Oh! and by the way, he hasn't replied to that text...he's gone silent and didn't see the children yesterday like he agreed he would do! he's simply disappeared!


----------



## Catherine602 (Oct 14, 2010)

I am sorry for the harsh words it's easy for me to say right but I read your tread and saw how much you were giving and getting nothing in return. He does not have to work for your support maybe he never has so it is a habit. He takes you give, but when it comes to him so easily and freely he places no value on it. What you are doing is casting your peal among the swine to use the biblical parable. You give the precious gift of support and love and he treats it llike nothing. He will never get what you have given him again in his life. He will see that and regret what he has done eventually. By that time it will be too late and he will be searching for some to give to him for the rest of his life. He is the one that should be pitied, you with your capacity to love will be fine, in time.

He disappeared because you surprised him. You finally stood up for you and your kids, you did what you needed to do. He called you looking for the support you always gave him but you never asked for anything for yourself. Suddenly you have and that knocked him back. What happened is that by letting him call the shots he gets all his needs met with as little trouble as possible which is why he left. Too much work being with you but he did not want to give up the perks of a supportive wife. I'll bet he was counting on you love while he enjoyed freedom from worry. Why should you feel any need to support him, you need all of your support for the ones who are innocent in this the kids. 

Leave him to twist in the wind. Make it very clear that you will not tolerate his promising to see his children and then being so cruel to not show and not call. How can a father and real man do that, good men crave tombe with their kids especially boys. But he has revealed his character by what he is doing to his own kids. He has no sympathy for the so why should you have sympathy for him. He just wants to put on a show for the benifit of an audience on Christmas so he does not look like a bad guy. But he is bad and every in his and your family should know how he treats his own children. Dont tolerate him to come in and out of your childrens lives when he feels up to the pretense. He has a responsibility to show up for them - I would send him an email pointing out that you will not tolerate what he did by not showing don't let that go it is very seriuos to the well being. He will not expect you to require that he be a man for his children because you have not asked, now demand it and remind him how normal men with hearts and feelings for anyone outside of themseves behave towards their kids. 

You aided him in his selfishness because you gave too much. This is a painful way to learn that giving to much does not make someone love you. They take you for granted and walk away if thing get difficult. You took all of the difficulties on yourself so he did not have to deal with them. Now that you have pulled, he is in disbelief. He has lost what he took for granted and he is on his own. 

Even though he appears to have disappeared don't panic and invit him back in your life. He is not draining you emotionally because you are no longer there to serve him. He is realizing that he will not have it so easy and will have to pay for his choices. You protected him from the consequences by being there at his beck and call.

◇ ◇ ◇ ◇

__EXERCISE__
From the thread, write out word for word the passage starting with "He disappeared because" and going on through "this the kids.".

◇ ◇ ◇ ◇

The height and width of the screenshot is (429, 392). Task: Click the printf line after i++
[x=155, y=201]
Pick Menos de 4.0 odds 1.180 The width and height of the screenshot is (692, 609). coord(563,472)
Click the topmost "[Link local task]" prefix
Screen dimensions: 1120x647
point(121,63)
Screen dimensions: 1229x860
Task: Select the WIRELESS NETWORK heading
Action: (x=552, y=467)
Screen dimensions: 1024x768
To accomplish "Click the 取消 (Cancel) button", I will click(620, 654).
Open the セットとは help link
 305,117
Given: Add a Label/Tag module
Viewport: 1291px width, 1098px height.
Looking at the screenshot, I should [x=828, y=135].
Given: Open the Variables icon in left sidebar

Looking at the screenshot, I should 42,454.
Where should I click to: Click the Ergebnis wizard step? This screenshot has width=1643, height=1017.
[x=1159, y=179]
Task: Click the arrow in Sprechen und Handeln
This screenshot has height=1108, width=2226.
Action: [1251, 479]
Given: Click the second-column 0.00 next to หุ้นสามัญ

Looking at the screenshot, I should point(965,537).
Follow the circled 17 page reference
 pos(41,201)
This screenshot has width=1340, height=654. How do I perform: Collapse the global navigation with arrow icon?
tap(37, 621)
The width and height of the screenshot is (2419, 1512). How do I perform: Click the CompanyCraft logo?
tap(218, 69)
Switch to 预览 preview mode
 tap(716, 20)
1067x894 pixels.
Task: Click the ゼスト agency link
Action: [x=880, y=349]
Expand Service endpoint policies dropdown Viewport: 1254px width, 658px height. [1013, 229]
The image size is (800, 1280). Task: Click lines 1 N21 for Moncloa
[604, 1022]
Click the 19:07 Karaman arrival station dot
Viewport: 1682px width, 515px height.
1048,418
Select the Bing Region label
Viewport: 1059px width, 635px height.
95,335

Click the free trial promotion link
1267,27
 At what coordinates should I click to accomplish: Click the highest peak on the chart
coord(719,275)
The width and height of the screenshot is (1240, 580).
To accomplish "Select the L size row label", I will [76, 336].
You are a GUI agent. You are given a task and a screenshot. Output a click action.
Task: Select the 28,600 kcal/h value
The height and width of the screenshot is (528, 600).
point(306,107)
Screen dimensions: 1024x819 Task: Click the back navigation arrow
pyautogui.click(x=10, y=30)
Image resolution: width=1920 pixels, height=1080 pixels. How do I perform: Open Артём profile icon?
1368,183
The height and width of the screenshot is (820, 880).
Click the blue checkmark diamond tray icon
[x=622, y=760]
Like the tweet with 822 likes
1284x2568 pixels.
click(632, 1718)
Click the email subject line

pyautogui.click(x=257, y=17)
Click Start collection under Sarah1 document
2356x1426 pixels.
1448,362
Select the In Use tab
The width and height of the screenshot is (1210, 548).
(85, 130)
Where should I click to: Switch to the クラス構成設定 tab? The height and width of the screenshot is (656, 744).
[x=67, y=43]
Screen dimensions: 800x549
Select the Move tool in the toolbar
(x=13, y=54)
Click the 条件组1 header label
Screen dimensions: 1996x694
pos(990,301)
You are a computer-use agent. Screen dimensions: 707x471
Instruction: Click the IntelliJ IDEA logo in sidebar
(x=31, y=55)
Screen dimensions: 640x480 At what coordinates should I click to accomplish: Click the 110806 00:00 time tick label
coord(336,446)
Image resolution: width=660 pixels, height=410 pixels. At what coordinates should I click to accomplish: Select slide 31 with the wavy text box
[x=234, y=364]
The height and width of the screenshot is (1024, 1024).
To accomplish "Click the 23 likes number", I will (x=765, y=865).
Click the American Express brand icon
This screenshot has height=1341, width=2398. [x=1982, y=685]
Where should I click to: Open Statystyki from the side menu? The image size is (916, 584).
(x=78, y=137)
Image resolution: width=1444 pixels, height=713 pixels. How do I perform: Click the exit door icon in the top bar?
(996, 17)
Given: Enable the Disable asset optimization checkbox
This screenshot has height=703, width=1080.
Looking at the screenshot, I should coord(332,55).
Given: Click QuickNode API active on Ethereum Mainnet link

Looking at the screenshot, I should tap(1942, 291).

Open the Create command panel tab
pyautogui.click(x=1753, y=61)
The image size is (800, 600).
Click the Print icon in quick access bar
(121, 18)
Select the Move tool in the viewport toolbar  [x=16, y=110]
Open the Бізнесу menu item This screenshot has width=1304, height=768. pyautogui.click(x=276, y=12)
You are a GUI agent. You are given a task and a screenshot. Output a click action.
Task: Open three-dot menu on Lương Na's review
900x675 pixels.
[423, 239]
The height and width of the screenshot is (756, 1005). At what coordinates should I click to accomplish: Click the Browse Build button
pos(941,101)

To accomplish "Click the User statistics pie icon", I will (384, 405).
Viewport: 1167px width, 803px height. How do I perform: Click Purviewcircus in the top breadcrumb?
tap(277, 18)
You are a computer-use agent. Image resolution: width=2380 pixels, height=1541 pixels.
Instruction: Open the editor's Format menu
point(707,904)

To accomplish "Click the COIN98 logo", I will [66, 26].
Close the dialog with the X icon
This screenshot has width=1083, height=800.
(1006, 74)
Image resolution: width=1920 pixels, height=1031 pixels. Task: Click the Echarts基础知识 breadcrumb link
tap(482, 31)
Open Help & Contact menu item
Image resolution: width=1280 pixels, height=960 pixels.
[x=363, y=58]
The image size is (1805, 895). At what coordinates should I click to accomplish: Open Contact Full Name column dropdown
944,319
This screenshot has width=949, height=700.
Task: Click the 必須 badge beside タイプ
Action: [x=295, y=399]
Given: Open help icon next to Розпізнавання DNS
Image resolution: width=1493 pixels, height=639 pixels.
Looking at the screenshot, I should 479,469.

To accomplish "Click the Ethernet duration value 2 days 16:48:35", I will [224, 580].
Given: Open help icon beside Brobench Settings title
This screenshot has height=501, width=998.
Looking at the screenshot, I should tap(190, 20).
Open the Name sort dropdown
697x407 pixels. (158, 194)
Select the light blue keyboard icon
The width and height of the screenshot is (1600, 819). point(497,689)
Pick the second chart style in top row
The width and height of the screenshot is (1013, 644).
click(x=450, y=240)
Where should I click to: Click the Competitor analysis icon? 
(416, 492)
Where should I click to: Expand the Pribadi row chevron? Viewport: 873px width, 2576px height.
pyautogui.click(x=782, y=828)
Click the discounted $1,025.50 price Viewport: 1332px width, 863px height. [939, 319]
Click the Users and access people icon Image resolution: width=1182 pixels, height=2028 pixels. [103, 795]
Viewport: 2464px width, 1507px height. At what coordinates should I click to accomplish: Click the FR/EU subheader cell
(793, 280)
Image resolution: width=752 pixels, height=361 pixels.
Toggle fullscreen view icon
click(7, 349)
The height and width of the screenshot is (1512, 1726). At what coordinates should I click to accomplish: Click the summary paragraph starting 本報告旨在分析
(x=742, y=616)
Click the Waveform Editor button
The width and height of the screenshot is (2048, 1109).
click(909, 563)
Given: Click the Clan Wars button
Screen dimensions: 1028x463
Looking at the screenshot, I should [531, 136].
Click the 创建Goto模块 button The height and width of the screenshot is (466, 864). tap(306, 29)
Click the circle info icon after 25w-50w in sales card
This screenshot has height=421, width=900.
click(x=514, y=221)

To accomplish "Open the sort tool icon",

◇ ◇ ◇ ◇

__EXERCISE OUTPUT__
He disappeared because you surprised him. You finally stood up for you and your kids, you did what you needed to do. He called you looking for the support you always gave him but you never asked for anything for yourself. Suddenly you have and that knocked him back. What happened is that by letting him call the shots he gets all his needs met with as little trouble as possible which is why he left. Too much work being with you but he did not want to give up the perks of a supportive wife. I'll bet he was counting on you love while he enjoyed freedom from worry. Why should you feel any need to support him, you need all of your support for the ones who are innocent in this the kids.